Qualora fosse approvato il disegno di legge costituzionale A.C. n. 1917, oltretutto, non sarebbe più possibile promuovere ricorso contro le sentenze della Sezione disciplinare presso la Corte di Cassazione perché sarebbe istituito un secondo grado di giudizio, ovviamente di merito, all’interno della stessa Alta Corte disciplinare. In questo modo si perderebbe inspiegabilmente la fondamentale funzione svolta con il controllo di legittimità da parte della Corte di Cassazione.
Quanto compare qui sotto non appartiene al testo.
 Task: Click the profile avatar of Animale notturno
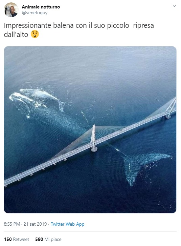pos(11,10)
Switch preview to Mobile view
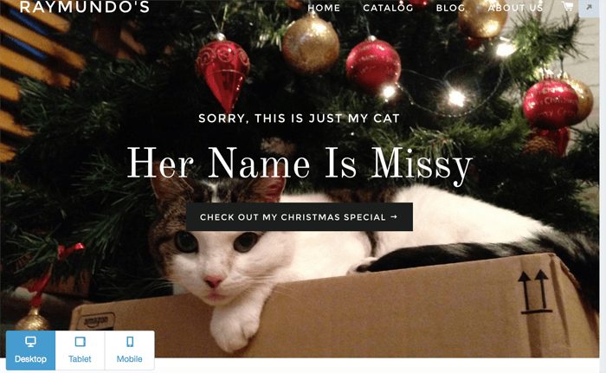This screenshot has height=373, width=606. click(x=130, y=350)
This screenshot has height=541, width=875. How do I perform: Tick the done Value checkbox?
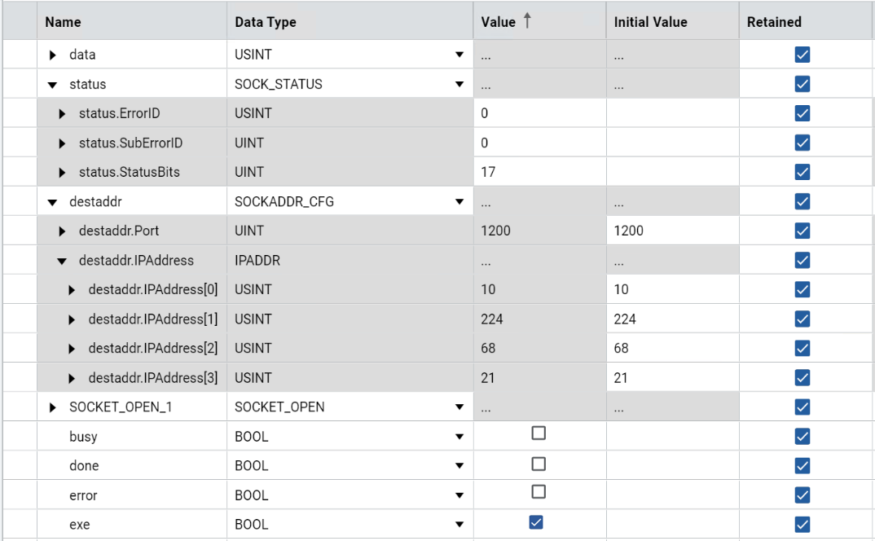point(539,464)
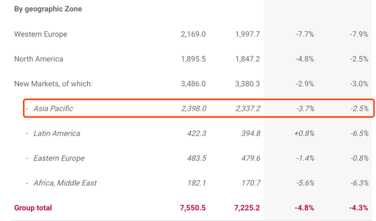Click the 'By geographic Zone' heading
Viewport: 376px width, 221px height.
coord(48,9)
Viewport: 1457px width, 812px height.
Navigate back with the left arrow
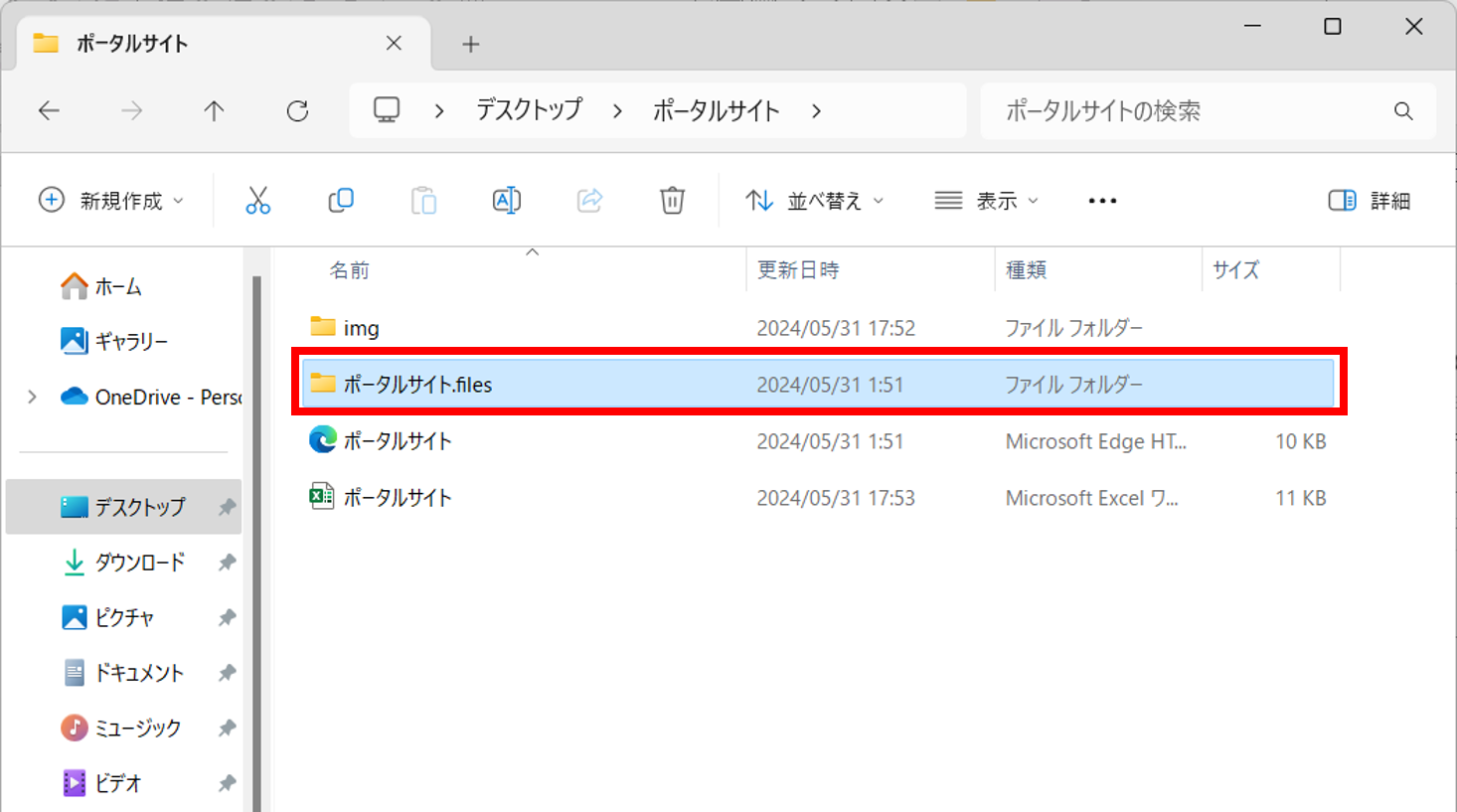49,111

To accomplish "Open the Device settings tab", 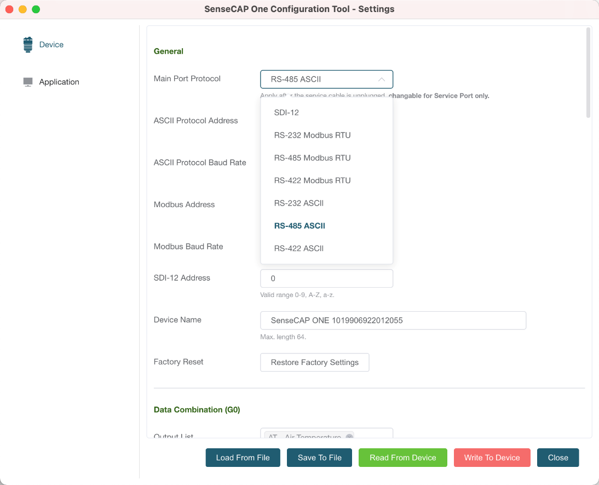I will (51, 44).
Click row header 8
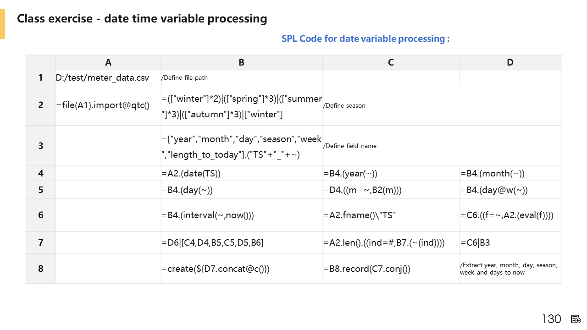 click(41, 269)

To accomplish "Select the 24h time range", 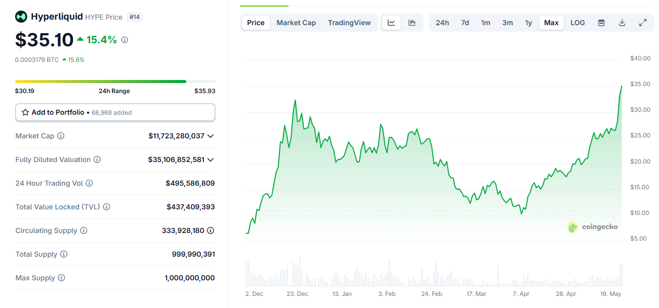I will [x=442, y=23].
Ma vi è di più, la previsione di un circuito giudiziario tutto interno all’Alta Corte disciplinare e svincolato dai Consigli Superiori della Magistratura potrebbe davvero compromettere i principi di indipendenza e imparzialità che la riforma dice di voler rafforzare. I CSM, quindi, potrebbero diventare organi chiamati a dare esecuzione alle decisioni dell’Alta Corte disciplinare, specialmente quando fossero chiamati ad adottare provvedimenti in alcune delicate materie, quale quella relativa ai trasferimenti e alle promozioni dei magistrati.

La previsione di un solo organo deputato a vigilare sulla responsabilità disciplinare di giudici e pubblici ministeri, infine, sembra contraddire, almeno in parte, la logica della riforma costituzionale, che cerca con ogni mezzo – anche attraverso due differenti concorsi per l’accesso alla funzione – di separare le carriere. Sembrerebbe, forse, più coerente accompagnare tale separazione, oltre che con doppio Consiglio Superiore della Magistratura, con una doppia Alta Corte disciplinare, il che evidentemente aprirebbe altri inconvenienti in tema di armonizzazione/differenziazione della rispettiva giurisprudenza. In definitiva, sarebbe bene ragionare con minore “furore ideologico” e maggiore consapevolezza tecnica quando si toccano aspetti così delicati, qualificanti in modo significativo i caratteri della nostra democrazia e in particolar modo l’indipendenza della magistratura, specie quella inquirente, da forme di surrettizio divisionismo para-professionale.

 

* Assegnista di ricerca in Istituzioni di diritto pubblico, Università degli Studi di Brescia.